Bloco de texto
________

O destino é traiçoeiro, o acaso uma oportunidade. Com uma construção ligada ao foco no emocional destroçado de um homem e sua brusca mudança de vida somos jogados para uma trama bem amarrada, onde a narrativa se desenvolve de forma objetiva rumando gradativamente para os fortes conflitos que se seguem a cada passo do protagonista. A fotografia do filme merece destaque, a atmosfera das emoções ligadas aqui à uma solidão forçada são vistas em cada canto captado pelas imagens.

A trajetória do personagem principal acaba estando associada à muitos argentinos na questão econômica, numa década de 90 ainda preocupante com os índices altíssimos de inflação, altos riscos em rendimentos de tempo curto, além das manobras político-econômicas que se amontoavam na frente da população. Pensando nesse ponto, é possível enxergar uma crítica interessante a todo esse cenário mesmo que uma contextualização não seja efetivamente mostrada. Taxado por muitos como caloteiro, o protagonista é um reflexo de seu próprio país.

________

Material fornecido
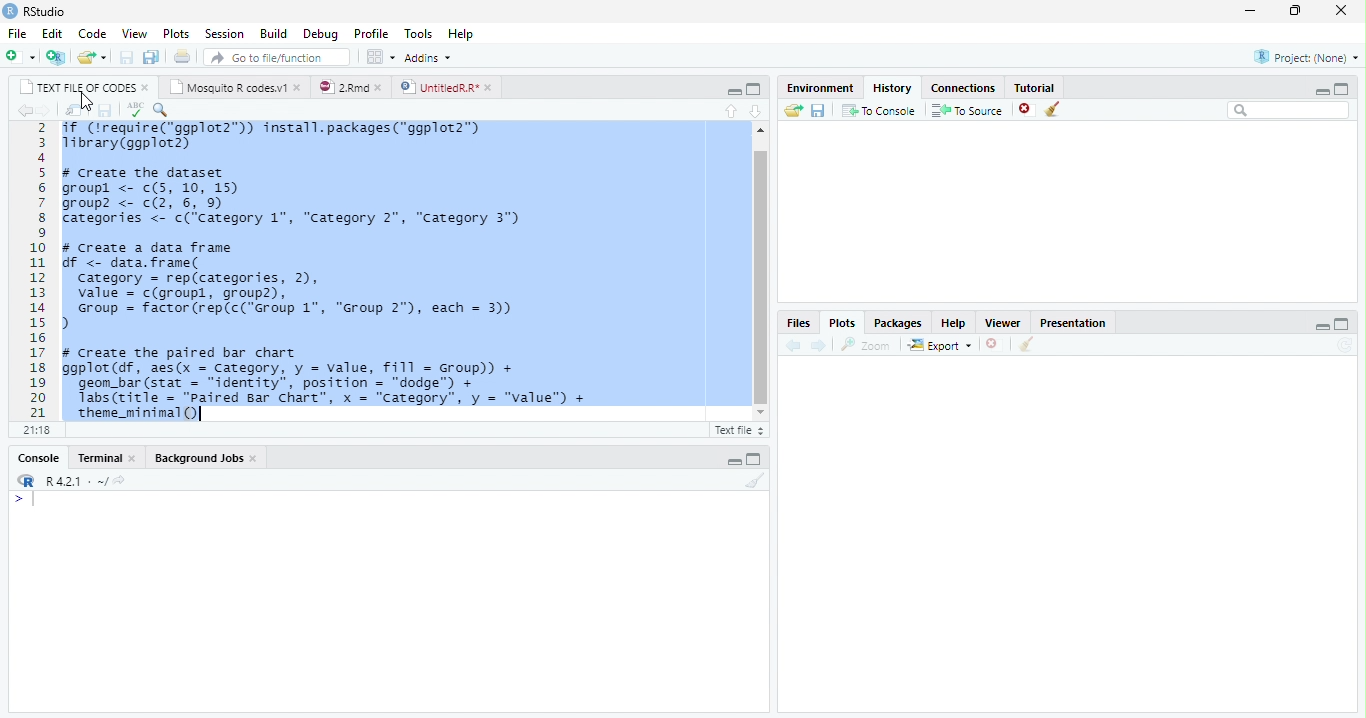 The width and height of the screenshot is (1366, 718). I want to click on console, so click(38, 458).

________

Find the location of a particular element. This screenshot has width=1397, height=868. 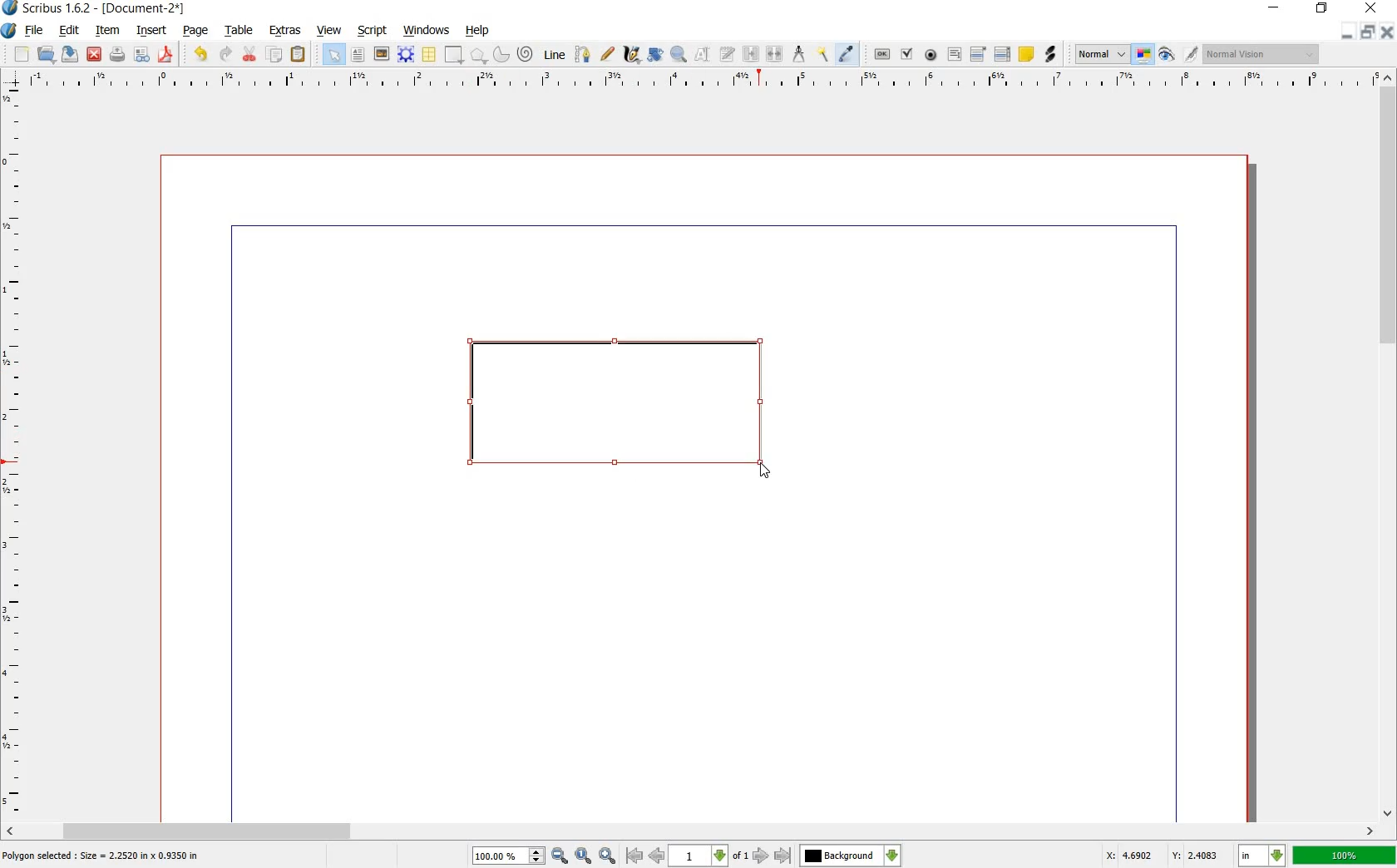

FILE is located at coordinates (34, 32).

________

Tarefas propostas
1. Segundo o bloco de texto, em que década se passa o cenário econômico argentino associado à trajetória do personagem principal?
2. Imprima o trecho do bloco de texto que começa nas palavras "O destino é" e para depois de "captado pelas imagens.".
3. Diga se cada afirmação concorda com o bloco de texto, respondendo sim ou não e citando as palavras do bloco de texto que decidem a questão: (a) A fotografia do filme é apontada como um ponto fraco. (b) O protagonista é taxado por muitos como caloteiro. (c) O filme mostra efetivamente uma contextualização do cenário econômico.

Problemas resolvidos
1. Na década de 90.

2.
O destino é traiçoeiro, o acaso uma oportunidade. Com uma construção ligada ao foco no emocional destroçado de um homem e sua brusca mudança de vida somos jogados para uma trama bem amarrada, onde a narrativa se desenvolve de forma objetiva rumando gradativamente para os fortes conflitos que se seguem a cada passo do protagonista. A fotografia do filme merece destaque, a atmosfera das emoções ligadas aqui à uma solidão forçada são vistas em cada canto captado pelas imagens.

3.
(a) Não: "A fotografia do filme merece destaque".
(b) Sim: "Taxado por muitos como caloteiro".
(c) Não: "mesmo que uma contextualização não seja efetivamente mostrada".